Muy confidencial

01 luglio 2009 | 13:25

Sassoli de Bianchi (Upa), “Le aziende per vivere hanno bisogno della pubblicità ”

Lorenzo Sassoli de Bianchi, confermato presidente del consiglio direttivo di Upa (Utenti Pubblicità  Associati), alla conferenza stampa in corso questa mattina, tra l’altro, ha detto:
“È un momento difficile. L’incertezza della situazione frena gli investimenti. La pubblicità  rallenta in Italia come in tutto il mondo anche se, in Europa, Francia e Germania stanno andando meglio. La televisione si conferma come il media forte nella fruizione delle famiglie.
Cerchiamo di essere realistici. Da parte del mercato non c’è rassegnazione. Anzi, un ‘searching’ interno alle aziende Upa conferma che il 40% ha tenuto o incrementato gli investimenti, mentre il 60% ha tagliato o prevede di tagliare.
Le piccole e medie imprese fanno fatica a incassare e riducono gli investimenti pubblicitari, mentre il largo consumo non va male: vale il 30% degli investimenti ma pianifica di meno.
Nel primo semestre il mercato pubblicitario segna un calo del 18% e prevediamo una chiusura dell’anno incalo del 12% rispetto 2008.
Si naviga a vista. Oggi il fatturato incide sugli investimenti e negli Usa si decide la pubblicità  a 15 giorni.
Nel 2010 ci attendiamo una reazione. Le nostre aziende cercando i modi per farlo.
L’evoluzione della marca è centrale. La parola chiave su cui noi dell’Upa insistiamo è ‘innovazione’, che deve diventare strutturale (metodo e investimento) Il mondo dei media è sconvolto da un fermento mai visto e occorre capire come utilizzare al meglio le tecnologie on line e off line.
L’ Advertising World Association ha fatto una ricerca sul valore della pubblicità  dove è emerso che il vissuto della pubblicità  non è negativo. Anche Upa ha commssionato una ricerca su innovazione, trasparenza e responsabilità , tre valori che sono il ‘manuale di sopravvivenza per le aziende’. Il consumatore chiede contenuti e valori in cambio di acquisti.

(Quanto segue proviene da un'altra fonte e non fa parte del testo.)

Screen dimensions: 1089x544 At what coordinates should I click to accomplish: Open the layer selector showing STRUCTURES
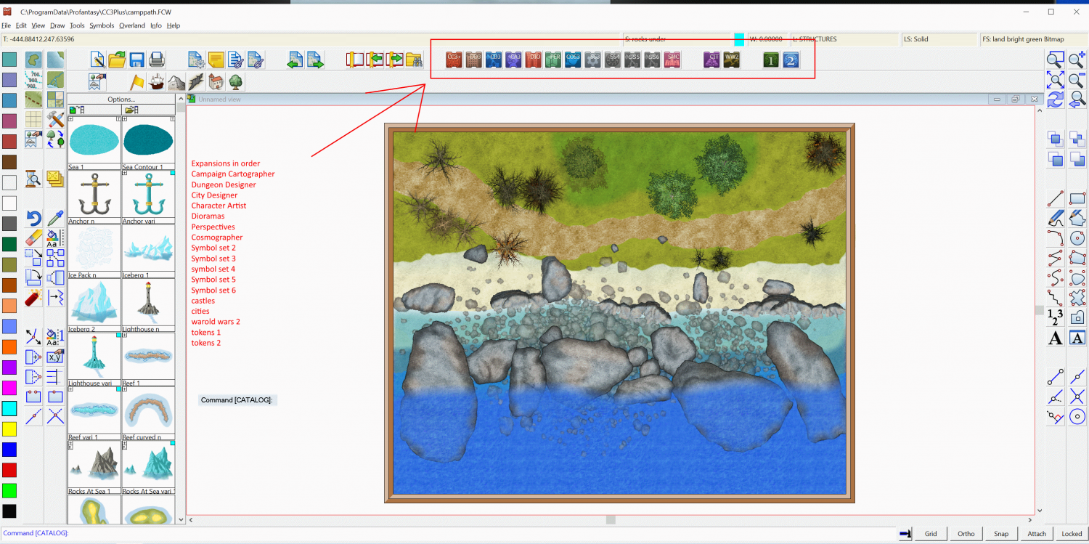pyautogui.click(x=842, y=39)
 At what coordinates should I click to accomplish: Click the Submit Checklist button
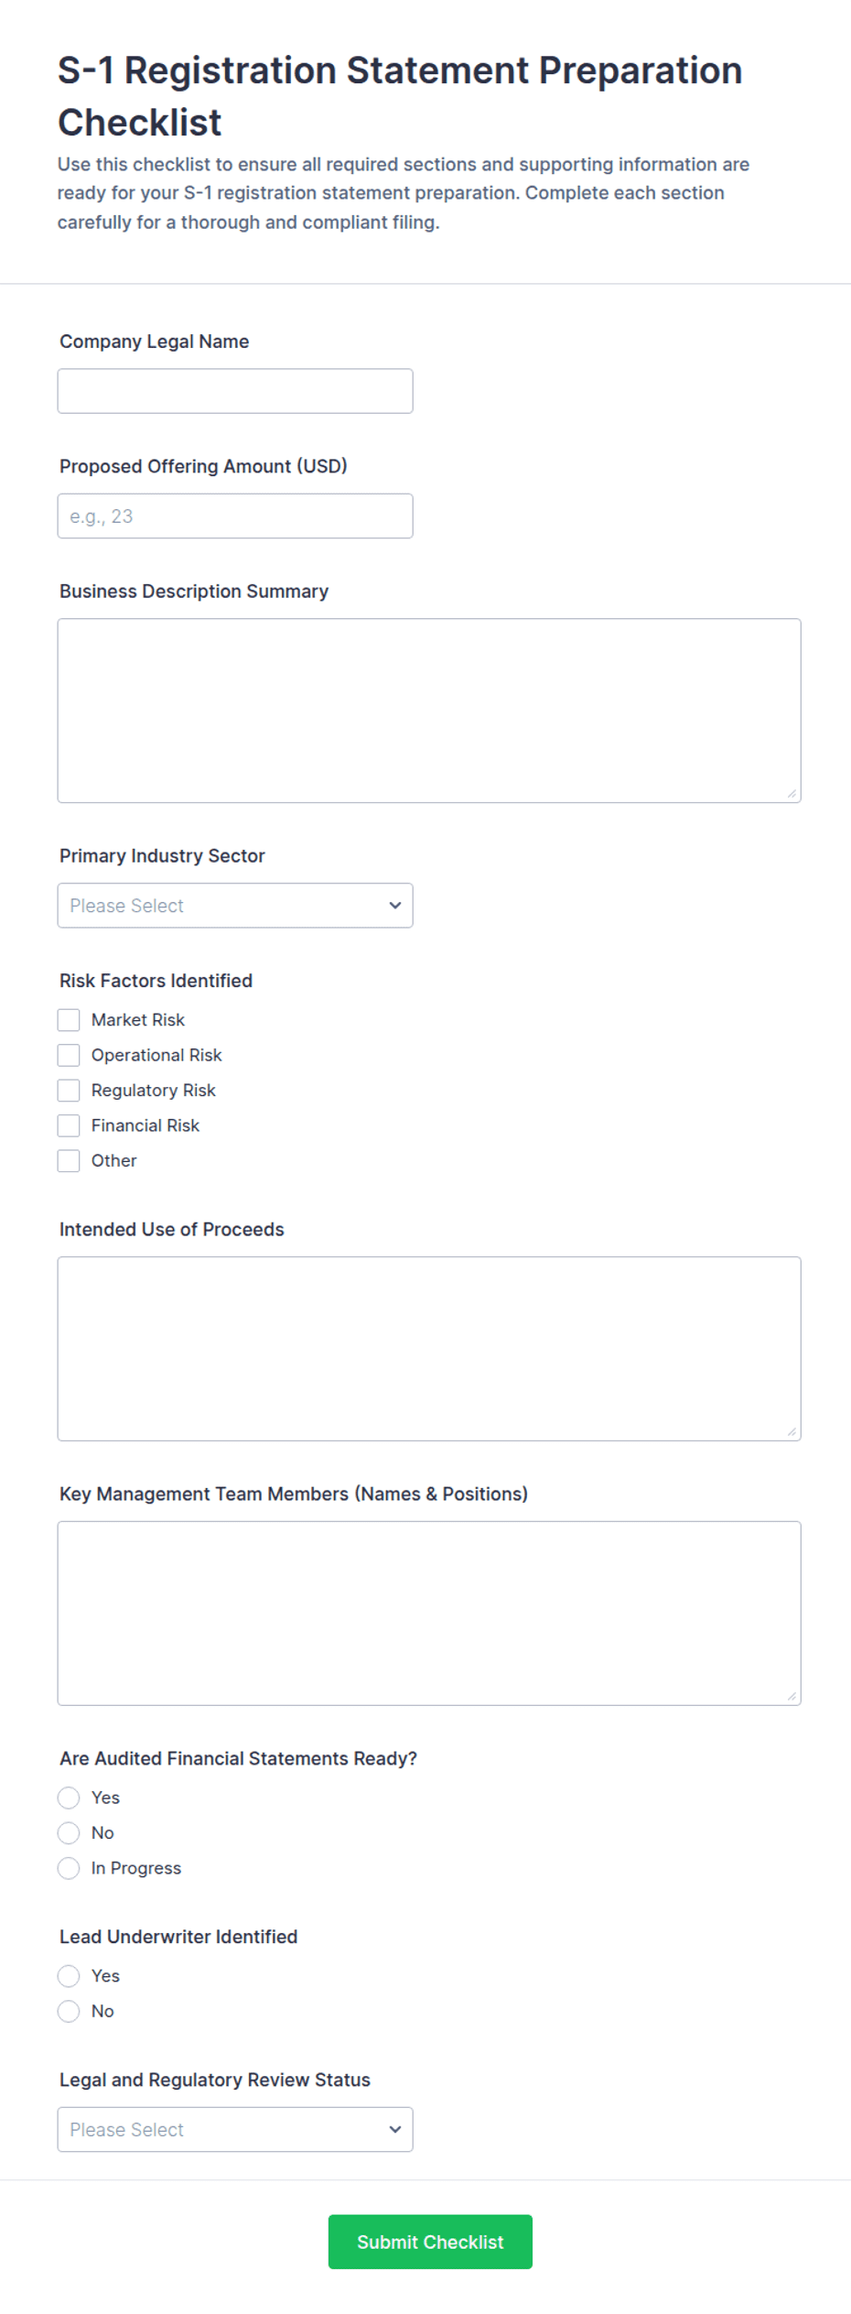tap(430, 2242)
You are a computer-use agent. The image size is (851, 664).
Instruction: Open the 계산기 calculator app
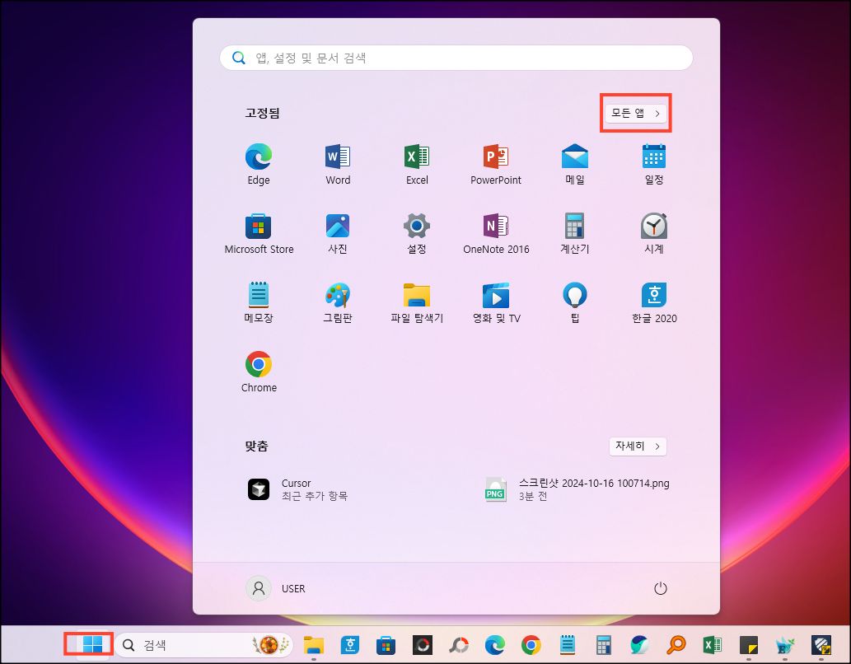tap(574, 231)
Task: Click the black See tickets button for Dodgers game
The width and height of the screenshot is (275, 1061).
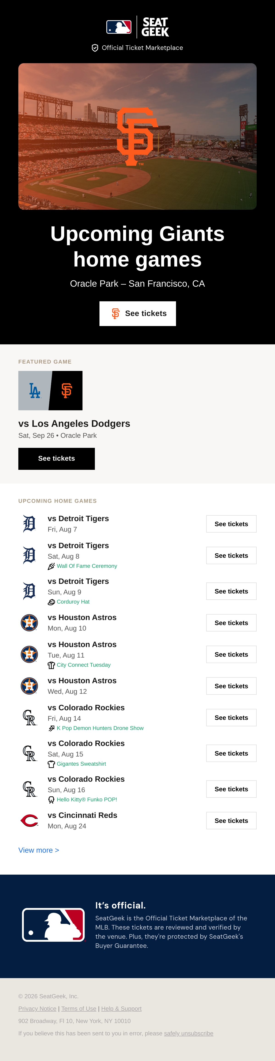Action: click(x=56, y=458)
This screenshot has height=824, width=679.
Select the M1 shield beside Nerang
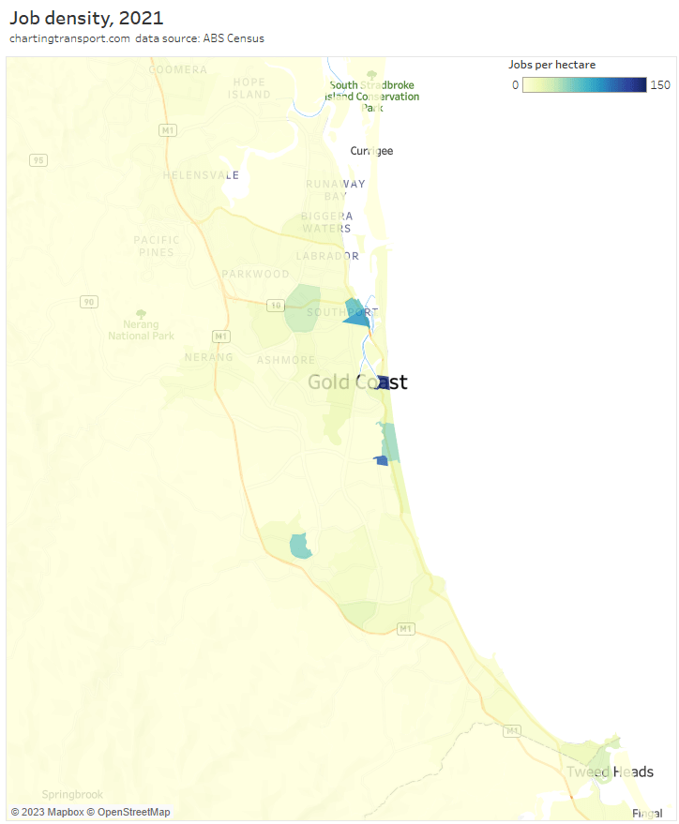point(220,336)
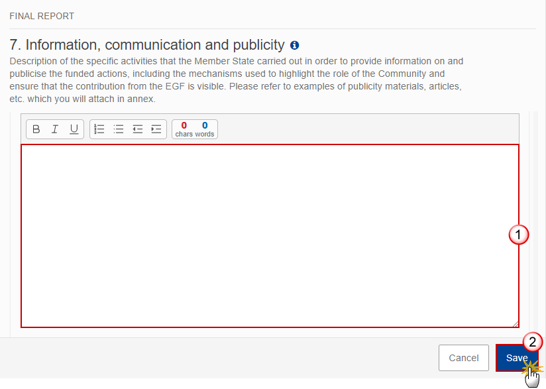The width and height of the screenshot is (546, 389).
Task: Decrease indent of the paragraph
Action: coord(138,129)
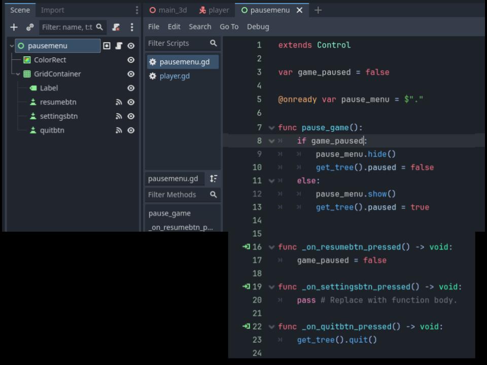Screen dimensions: 487x365
Task: Open the Debug menu
Action: [x=258, y=27]
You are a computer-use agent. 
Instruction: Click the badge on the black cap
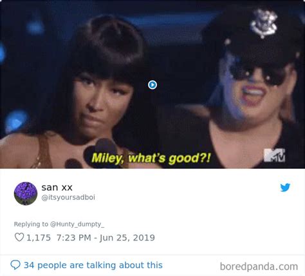264,23
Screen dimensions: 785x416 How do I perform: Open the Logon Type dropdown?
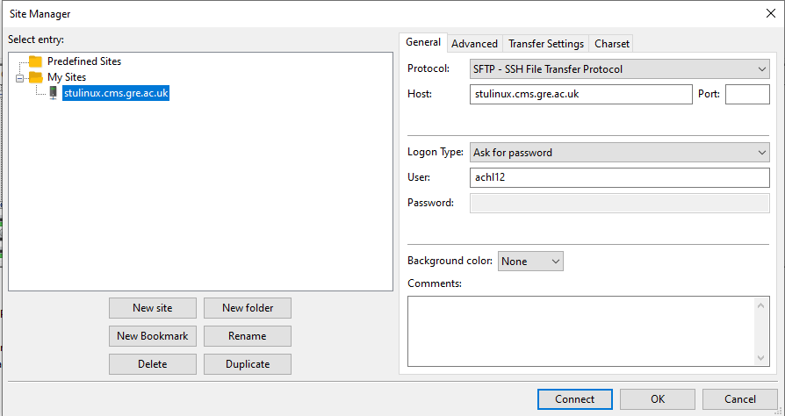pyautogui.click(x=619, y=152)
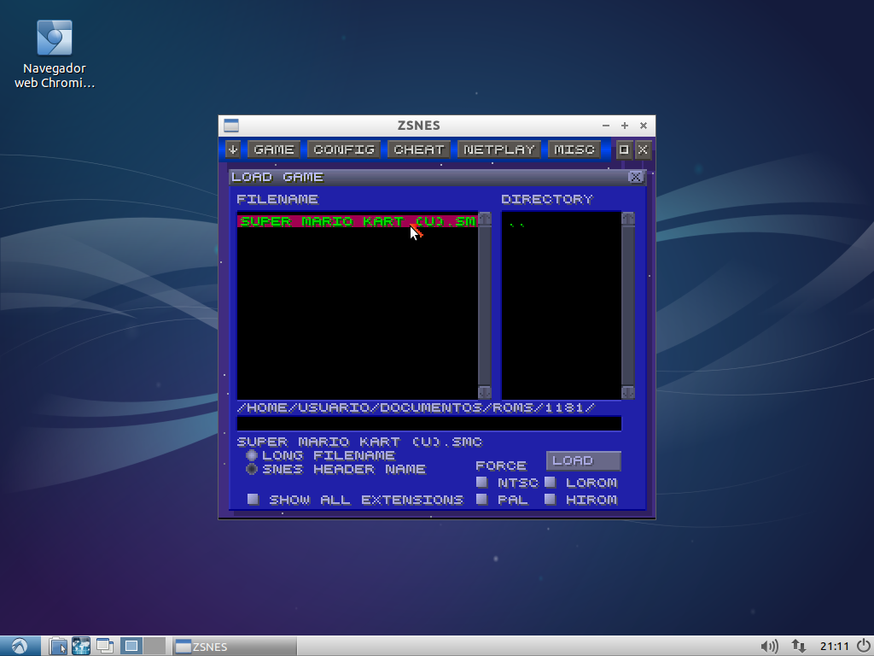The width and height of the screenshot is (874, 656).
Task: Open the GAME menu
Action: tap(274, 149)
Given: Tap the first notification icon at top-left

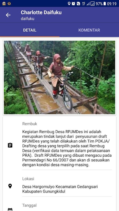Looking at the screenshot, I should [4, 4].
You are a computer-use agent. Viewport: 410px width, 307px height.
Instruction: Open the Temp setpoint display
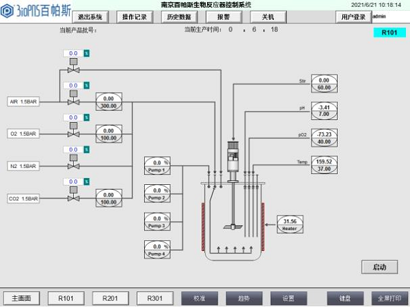pos(324,169)
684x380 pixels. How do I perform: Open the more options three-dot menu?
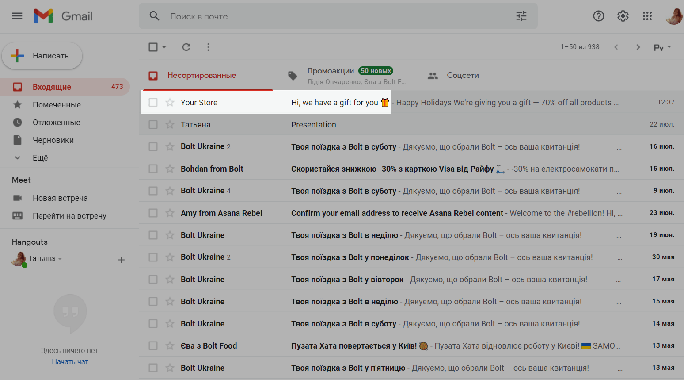[x=208, y=47]
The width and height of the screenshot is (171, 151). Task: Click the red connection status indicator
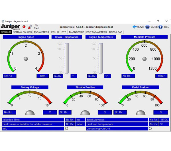(24, 27)
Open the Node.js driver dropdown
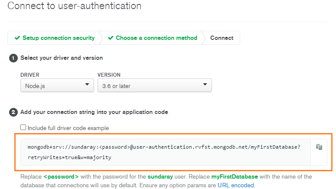The width and height of the screenshot is (336, 189). click(x=57, y=85)
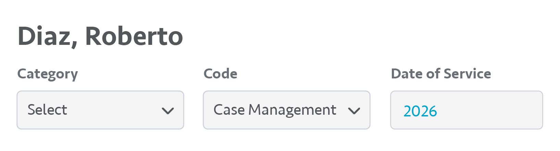Click the Date of Service label
The image size is (560, 151).
[x=441, y=74]
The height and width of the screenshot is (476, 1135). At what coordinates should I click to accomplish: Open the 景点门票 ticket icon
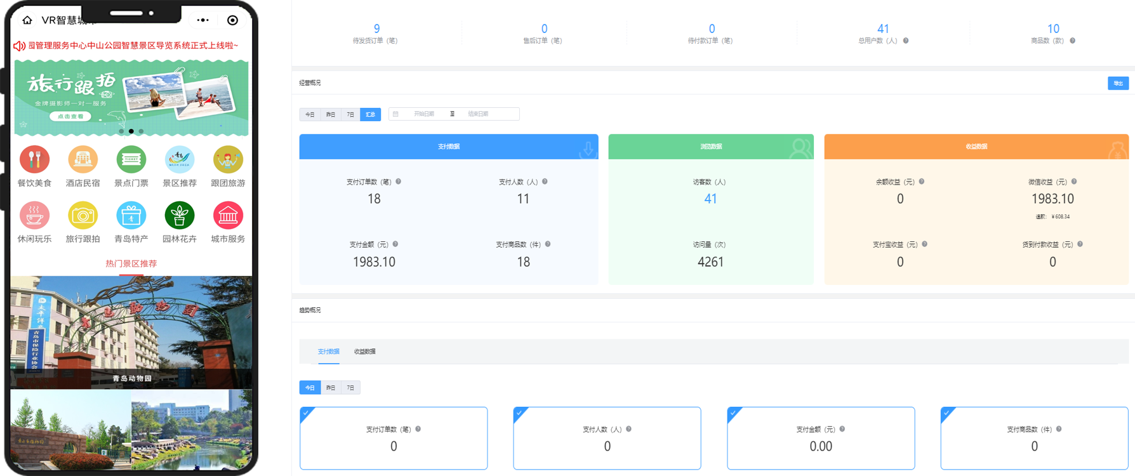click(x=131, y=160)
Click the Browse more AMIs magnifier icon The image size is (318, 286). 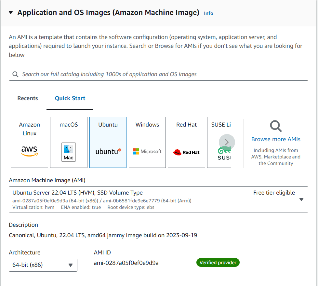pos(276,126)
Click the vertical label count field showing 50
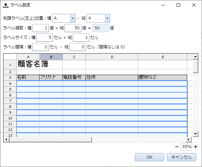 [x=73, y=28]
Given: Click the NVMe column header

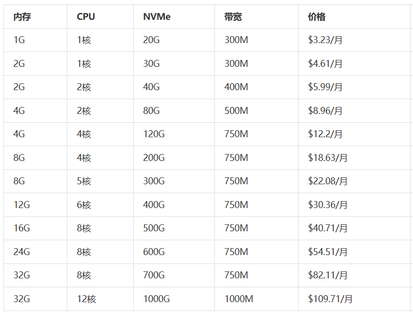Looking at the screenshot, I should click(x=157, y=17).
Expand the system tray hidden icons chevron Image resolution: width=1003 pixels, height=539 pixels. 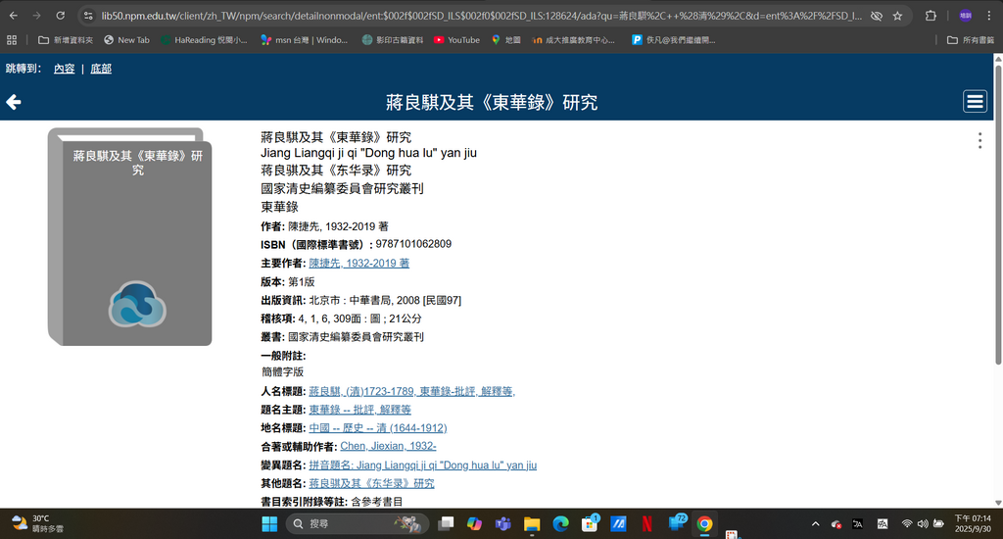click(816, 523)
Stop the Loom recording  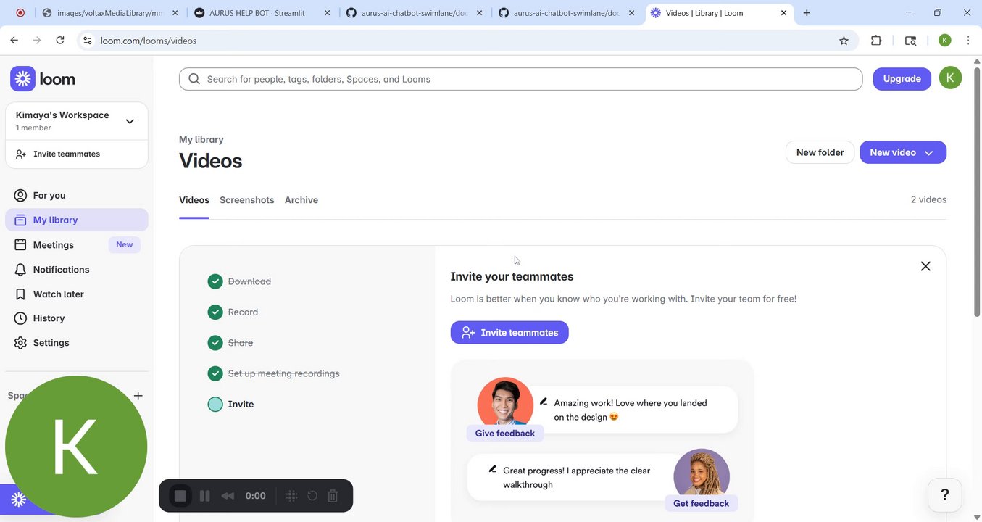coord(180,496)
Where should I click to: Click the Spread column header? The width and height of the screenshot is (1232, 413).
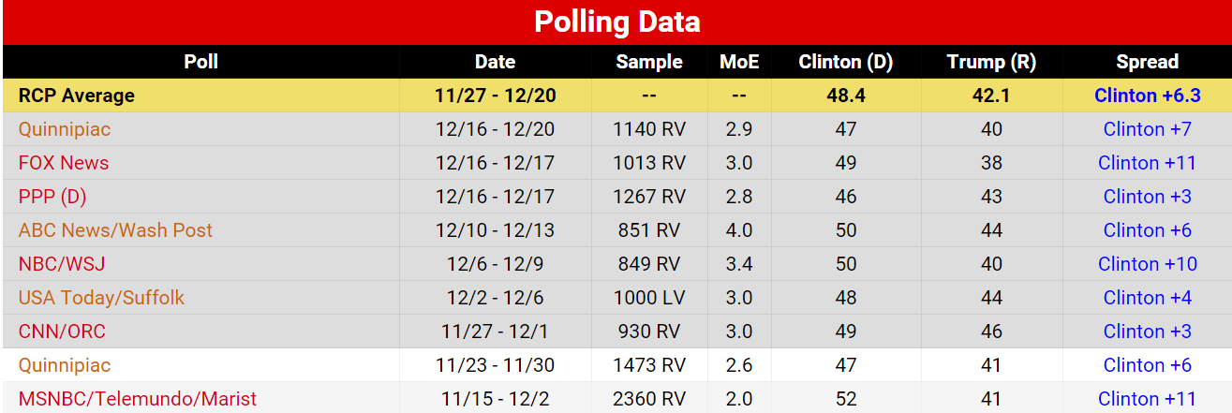coord(1147,62)
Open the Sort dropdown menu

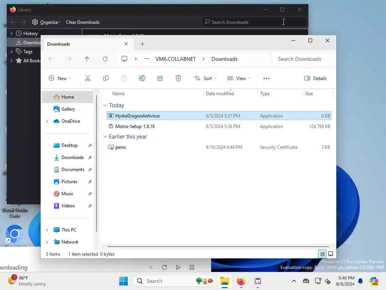[205, 79]
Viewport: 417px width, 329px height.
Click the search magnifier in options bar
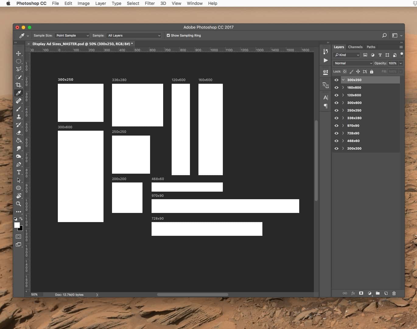(x=384, y=35)
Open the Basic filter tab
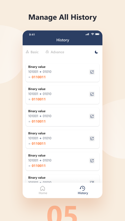Image resolution: width=125 pixels, height=221 pixels. pyautogui.click(x=32, y=52)
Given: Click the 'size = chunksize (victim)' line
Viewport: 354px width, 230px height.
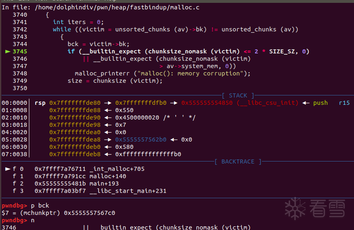Looking at the screenshot, I should pos(115,81).
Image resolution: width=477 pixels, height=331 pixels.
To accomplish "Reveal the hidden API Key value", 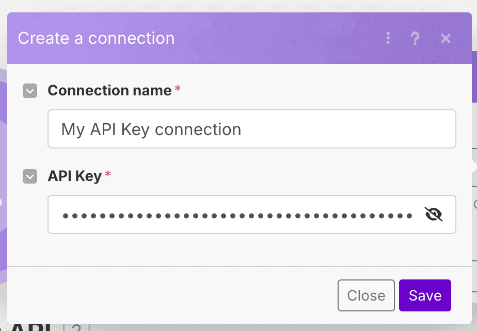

La pubblicità  è sempre più strumento di cultura e di dialogo con il consumatore. Attraverso la pubblicità  il 74% dei consumatori stabilisce un dialogo. Il consumatore mette al primo posto la trasparenza, vuole che le aziende siano più oneste nei suoi confronti.
Le nostre aziende vogliono vivere e sanno che per vivere hanno bisogno della pubblicità .
Sono convinto che l’editoria debba trovare delle forme di remunerazione sul web. Non si può continuare con il tutto gratuito perchè ne va della sopravvivenza degli editori. Dobbiamo educare il consumatore a valutale i contenuti.